I'm going to be honest here, this week has been an emotional shitstorm for me. I am keeping it together.. but I can't tell you how many times I've wanted to chug the red stuff, and slip away to oblivion for a few hours.
First things first.
I am pretty upset about my sister getting married yesterday. I didn't think I would be so emotional about it.. but I just keep thinking, had she told me 12 hours sooner, I would have had a better chance to make arrangements to get to Charlotte. In the very least I could have tried and been upset with myself for not being able to make it, and not with her for not giving me enough time.
Once the newness of her marriage wears off I will probably share my feelings with her.
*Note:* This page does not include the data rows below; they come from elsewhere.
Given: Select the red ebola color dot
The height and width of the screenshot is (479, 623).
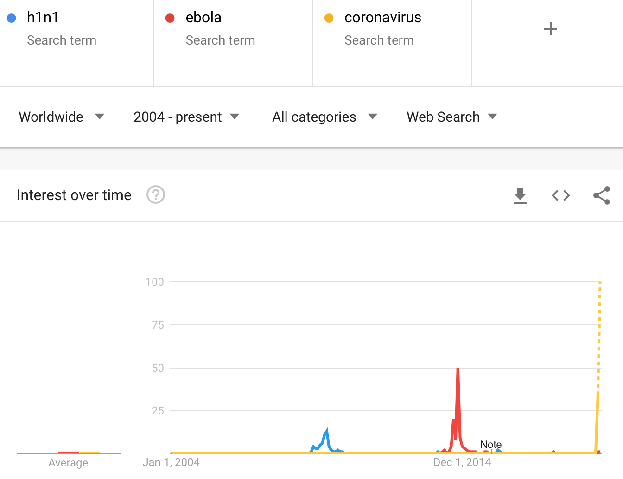Looking at the screenshot, I should 170,18.
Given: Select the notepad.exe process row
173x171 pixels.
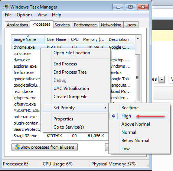Looking at the screenshot, I should [x=25, y=117].
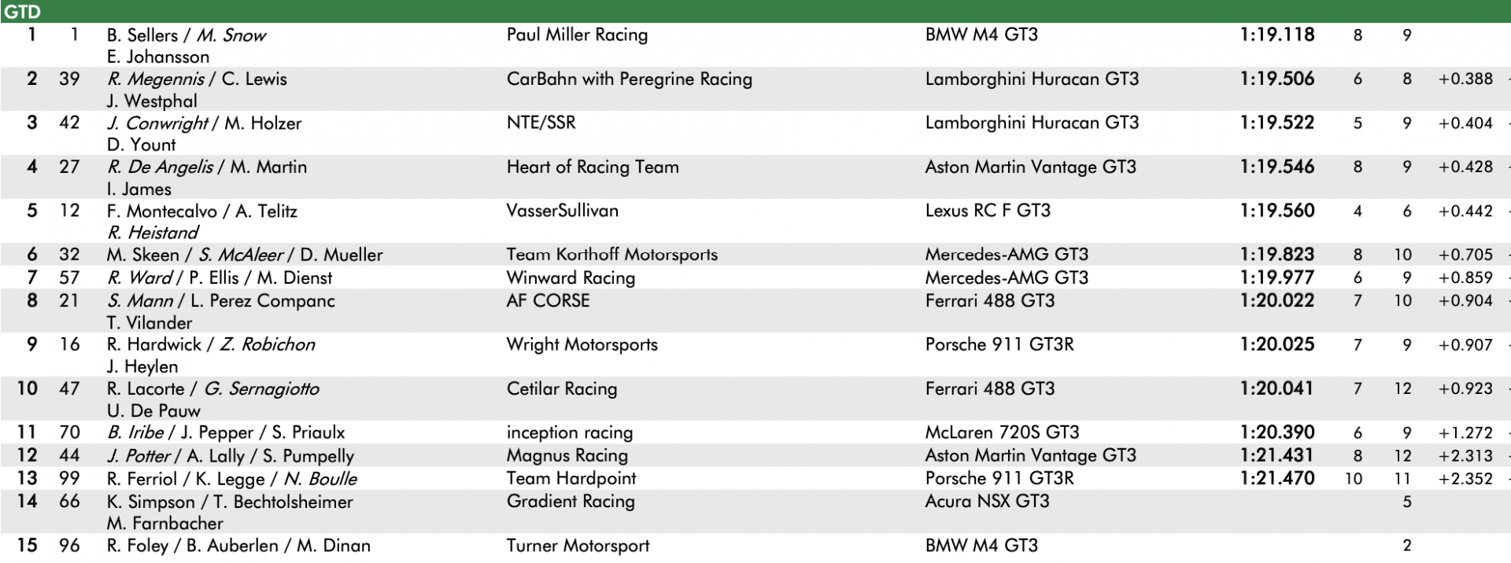Image resolution: width=1511 pixels, height=563 pixels.
Task: Click lap time 1:19.118
Action: point(1276,35)
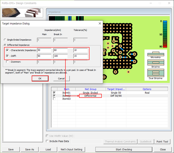Toggle the Characteristic Impedance checkbox
The image size is (174, 153).
pyautogui.click(x=7, y=50)
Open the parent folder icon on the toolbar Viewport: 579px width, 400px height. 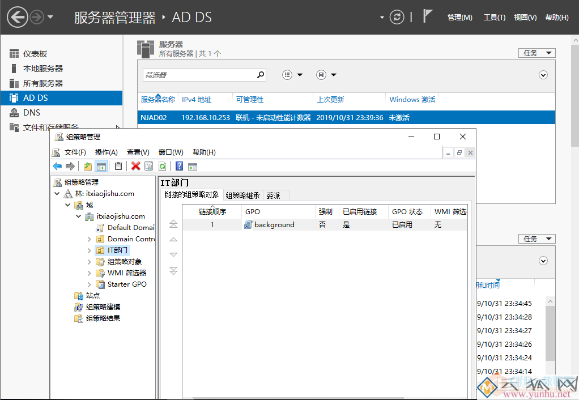pos(87,165)
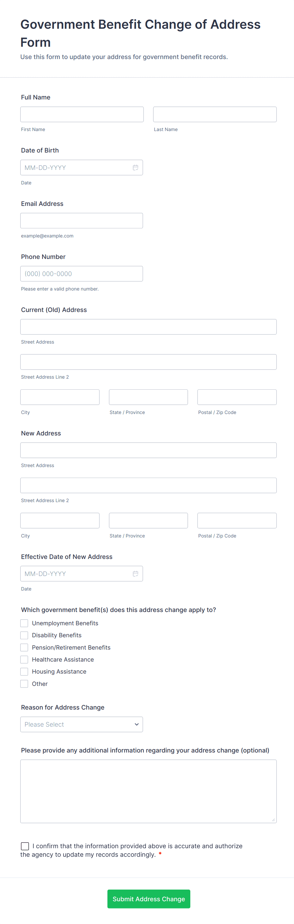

But for now, I want her to have her joy, even if I wasn't able to share it with her.
Last night we called R's mom to check on the cat... One of R's kitties (who stayed in Orlando) was injured a few weeks ago-- because of the nerve damage we were thinking she might need an amputation of that arm, so naturally R wanted to make sure the poor gal is hanging in there, and she is, so YEAY. No amputation for Tiger...
Once it was determinded that Tiger is going to make it, R's mom mentioned that his father confronted the Aunt (yes, the infamous one I wrote about in March) about the situation that occurred-- not sure what he said, but she denied everything (shocker).
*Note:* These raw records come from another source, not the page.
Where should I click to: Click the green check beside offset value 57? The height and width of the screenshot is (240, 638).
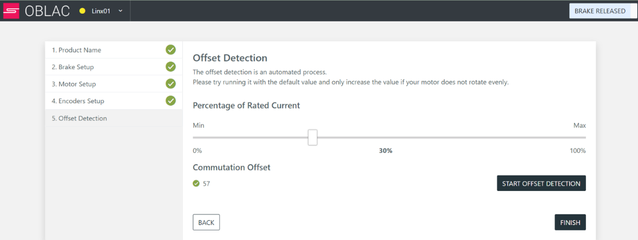pos(196,183)

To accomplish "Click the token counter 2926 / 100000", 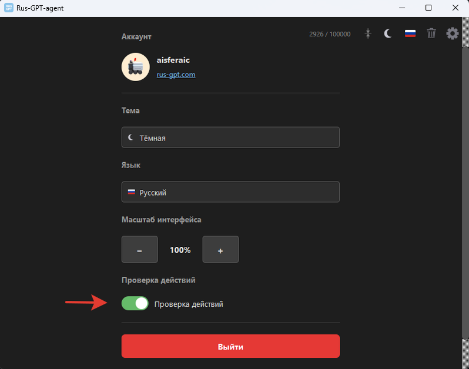I will [x=330, y=34].
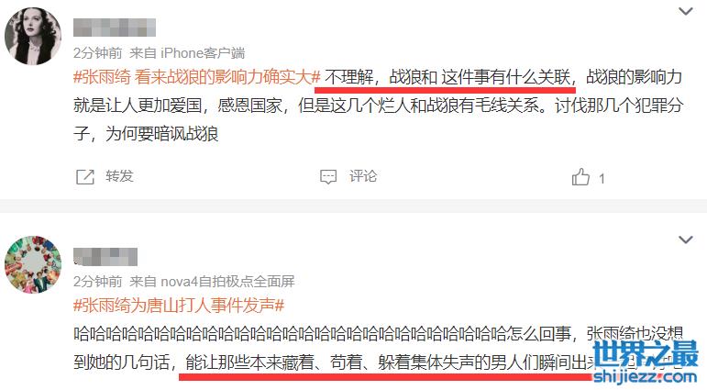The width and height of the screenshot is (707, 390).
Task: Click the 评论 speech bubble icon
Action: (327, 177)
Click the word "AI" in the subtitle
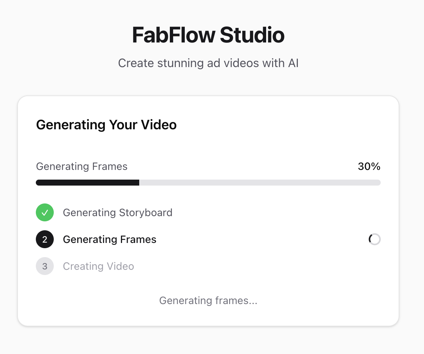Screen dimensions: 424x354 click(x=293, y=63)
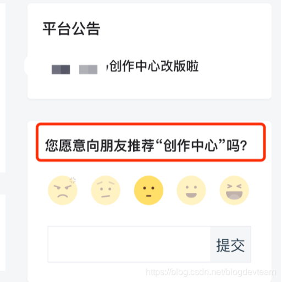281x282 pixels.
Task: Click the 您愿意向朋友推荐 question text
Action: click(100, 145)
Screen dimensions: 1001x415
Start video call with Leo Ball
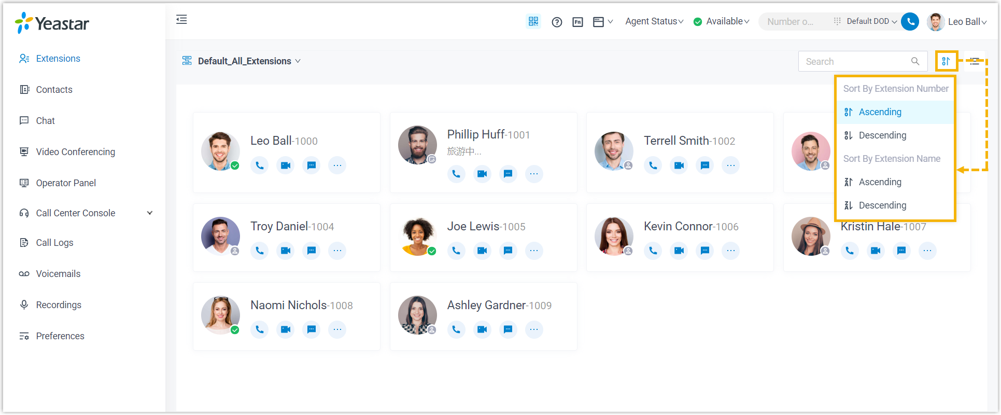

Here is the thing. She is a grown woman, she does not need to be reprimanded for saying nasty things to me. However, human to human, she needs to be confronted about lying. As if the things she said to me weren't wrong enough (she said I suck guys off for money, that I am a gold digger, that she could write a book about all the families in town that hate me, and generally suggested that I am a heathen because I am not active in the Catholic Church (news flash: neither is Rob) the worse part about the whole thing is that she has, and continues to lie about my character. I am not ashamed of ONE thing I said that day. I said nothing nasty, I said nothing mean, and I let her berate & insult me, without slinging one jab back at her.
We have proof that she is lying.
The fact is, nothing she said to me or has said about me is true. The only truth in this situation is that she is lying, and lying is wrong. Lying about what someone said is slander and I have proof that I said nothing disrespectful towards her, and I have (two) witness(es) confirming what she said to me.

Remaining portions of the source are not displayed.